Neuroimaging biomarkers and impaired olfaction in cognitively normal individuals

Abstract

Objective: There is a need for inexpensive noninvasive tests to identify older healthy persons at risk for Alzheimer disease (AD) for enrollment in AD prevention trials. Our objective was to examine whether abnormalities in neuroimaging measures of amyloid and neurodegeneration are correlated with odor identification (OI) in the population-based Mayo Clinic Study of Aging.

Methods: Cognitively normal (CN) participants had olfactory function assessed using the Brief Smell Identification Test (B-SIT), underwent magnetic resonance imaging (n = 829) to assess a composite AD signature cortical thickness and hippocampal volume (HVa), and underwent ¹¹ C-Pittsburgh compound B (n = 306) and ¹⁸ fluorodeoxyglucose (n = 305) positron emission tomography scanning to assess amyloid accumulation and brain hypometabolism, respectively. The association of neuroimaging biomarkers with OI was examined using multinomial logistic regression and simple linear regression models adjusted for potential confounders.

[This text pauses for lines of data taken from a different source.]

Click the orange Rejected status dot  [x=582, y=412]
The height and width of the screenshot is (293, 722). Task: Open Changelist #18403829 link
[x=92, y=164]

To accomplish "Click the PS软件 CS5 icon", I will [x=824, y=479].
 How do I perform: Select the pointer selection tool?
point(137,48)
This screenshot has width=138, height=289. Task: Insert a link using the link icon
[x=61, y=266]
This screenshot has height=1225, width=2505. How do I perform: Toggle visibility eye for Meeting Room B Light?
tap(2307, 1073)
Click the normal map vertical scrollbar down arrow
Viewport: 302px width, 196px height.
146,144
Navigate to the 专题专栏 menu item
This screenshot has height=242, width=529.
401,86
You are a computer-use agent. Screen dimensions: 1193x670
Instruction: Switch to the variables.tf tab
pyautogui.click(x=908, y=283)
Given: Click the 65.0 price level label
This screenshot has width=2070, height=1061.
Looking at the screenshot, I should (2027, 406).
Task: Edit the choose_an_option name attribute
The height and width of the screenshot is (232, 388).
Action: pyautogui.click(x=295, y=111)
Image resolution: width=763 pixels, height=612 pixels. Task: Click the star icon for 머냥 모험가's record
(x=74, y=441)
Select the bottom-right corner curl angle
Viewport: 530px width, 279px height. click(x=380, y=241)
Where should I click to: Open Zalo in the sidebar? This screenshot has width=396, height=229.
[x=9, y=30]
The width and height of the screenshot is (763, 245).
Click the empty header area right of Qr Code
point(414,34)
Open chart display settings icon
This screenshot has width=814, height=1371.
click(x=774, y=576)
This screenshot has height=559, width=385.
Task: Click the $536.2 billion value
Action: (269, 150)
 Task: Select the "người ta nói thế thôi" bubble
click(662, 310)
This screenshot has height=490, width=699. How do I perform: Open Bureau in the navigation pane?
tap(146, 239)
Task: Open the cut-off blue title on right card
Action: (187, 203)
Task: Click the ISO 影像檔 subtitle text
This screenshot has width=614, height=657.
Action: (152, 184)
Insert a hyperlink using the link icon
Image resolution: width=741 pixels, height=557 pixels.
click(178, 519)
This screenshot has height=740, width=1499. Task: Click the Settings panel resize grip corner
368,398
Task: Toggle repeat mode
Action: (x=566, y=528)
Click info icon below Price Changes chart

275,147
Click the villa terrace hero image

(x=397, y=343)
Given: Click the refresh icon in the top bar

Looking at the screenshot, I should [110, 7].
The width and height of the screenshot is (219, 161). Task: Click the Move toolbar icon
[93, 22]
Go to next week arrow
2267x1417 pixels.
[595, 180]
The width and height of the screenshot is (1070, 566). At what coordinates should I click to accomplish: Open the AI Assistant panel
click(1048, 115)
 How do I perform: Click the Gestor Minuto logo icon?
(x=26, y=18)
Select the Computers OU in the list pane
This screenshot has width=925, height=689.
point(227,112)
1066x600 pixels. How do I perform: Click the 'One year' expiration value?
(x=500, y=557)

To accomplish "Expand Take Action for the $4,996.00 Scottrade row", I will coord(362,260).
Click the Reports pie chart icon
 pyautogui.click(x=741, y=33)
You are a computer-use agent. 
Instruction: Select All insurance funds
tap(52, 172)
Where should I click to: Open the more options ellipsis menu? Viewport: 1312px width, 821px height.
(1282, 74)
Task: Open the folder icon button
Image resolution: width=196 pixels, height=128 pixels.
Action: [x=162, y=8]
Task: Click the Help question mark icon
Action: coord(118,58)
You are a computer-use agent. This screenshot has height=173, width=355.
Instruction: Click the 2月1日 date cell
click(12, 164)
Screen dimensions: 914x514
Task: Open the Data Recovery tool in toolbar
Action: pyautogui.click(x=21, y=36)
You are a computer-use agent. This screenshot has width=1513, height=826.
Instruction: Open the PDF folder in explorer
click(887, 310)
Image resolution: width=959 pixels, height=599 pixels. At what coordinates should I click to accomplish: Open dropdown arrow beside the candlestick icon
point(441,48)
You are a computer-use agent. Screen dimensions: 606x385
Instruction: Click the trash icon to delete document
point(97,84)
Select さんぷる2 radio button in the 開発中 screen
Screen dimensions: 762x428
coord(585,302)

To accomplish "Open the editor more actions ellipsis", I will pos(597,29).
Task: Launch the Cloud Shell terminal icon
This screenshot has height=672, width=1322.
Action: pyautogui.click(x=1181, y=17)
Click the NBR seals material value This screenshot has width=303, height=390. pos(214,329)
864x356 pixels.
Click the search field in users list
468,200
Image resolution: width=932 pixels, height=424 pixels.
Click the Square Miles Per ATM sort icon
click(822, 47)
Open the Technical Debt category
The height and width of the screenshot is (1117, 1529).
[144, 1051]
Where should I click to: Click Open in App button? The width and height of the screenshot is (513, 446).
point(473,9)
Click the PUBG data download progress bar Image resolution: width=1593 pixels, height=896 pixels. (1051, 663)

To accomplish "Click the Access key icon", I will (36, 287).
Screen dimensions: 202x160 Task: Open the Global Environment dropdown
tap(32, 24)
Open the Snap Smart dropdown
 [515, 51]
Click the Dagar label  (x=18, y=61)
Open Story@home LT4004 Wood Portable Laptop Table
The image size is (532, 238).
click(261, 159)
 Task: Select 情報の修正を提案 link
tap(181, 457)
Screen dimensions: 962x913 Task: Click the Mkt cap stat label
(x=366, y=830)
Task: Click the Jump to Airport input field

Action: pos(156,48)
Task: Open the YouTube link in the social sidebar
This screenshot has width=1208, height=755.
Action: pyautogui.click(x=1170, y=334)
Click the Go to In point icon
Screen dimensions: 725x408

Results: Among 829 CN participants (mean age = 79.2 years; 51.5% men), 248 (29.9%) were normosmic and 78 (9.4%) had anosmia (B-SIT score < 6). Abnormal AD signature cortical thickness and reduced HVa were associated with decreased OI as a continuous measure (slope = -0.43, 95% confidence interval [CI] = -0.76 to -0.09, p = 0.01 and slope = -0.72, 95% CI = -1.15 to -0.28, p < 0.01, respectively). Reduced HVa, decreased AD signature cortical thickness, and increased amyloid accumulation were significantly associated with increased odds of anosmia.

Interpretation: Our findings suggest that OI may be a noninvasive, inexpensive marker for risk stratification, for identifying participants at the preclinical stage of AD who may be at risk for cognitive impairment and eligible for inclusion in AD prevention clinical trials. These cross-sectional findings remain to be validated prospectively. Ann Neurol 2017;81:871-882.

Figure 1

Forest plots for associations (slopes, 95%CI) of continuous cortical thickness and volume measures (i.e., amygdala and hippocampus) with continuous B-SIT as the outcome variable. The diamonds represent slopes (estimated change in B-SIT per unit increase in cortical thickness (in mm) and volume measures (in cm³)) from general linear models adjusted for age, sex, education. The solid horizontal lines represent the 95% confidence intervals. AD signature = an AD-signature cortical thickness measure was computed by averaging the cortical thickness for entorhinal, inferior temporal, middle temporal, and fusiform cortices.

Figure 2

Forest plots of associations (slopes, 95%CI) of continuous ¹⁸-F-FDG PET biomarkers with continuous B-SIT as the outcome variable. The diamonds represent slopes (estimated change in B-SIT per unit increase in FDG PET standardized uptake value ratio) from general linear models, adjusted for age, sex, education. The solid horizontal lines represent the 95% confidence intervals. AD signature = an AD signature ¹⁸F-FDG PET SUVR was calculated based on glucose metabolic rates from an AD signature meta-ROI and consisted of the average bilateral angular gyri, posterior cingulate, and inferior temporal cortical ROIs from both hemispheres normalized to pons and vermis uptake.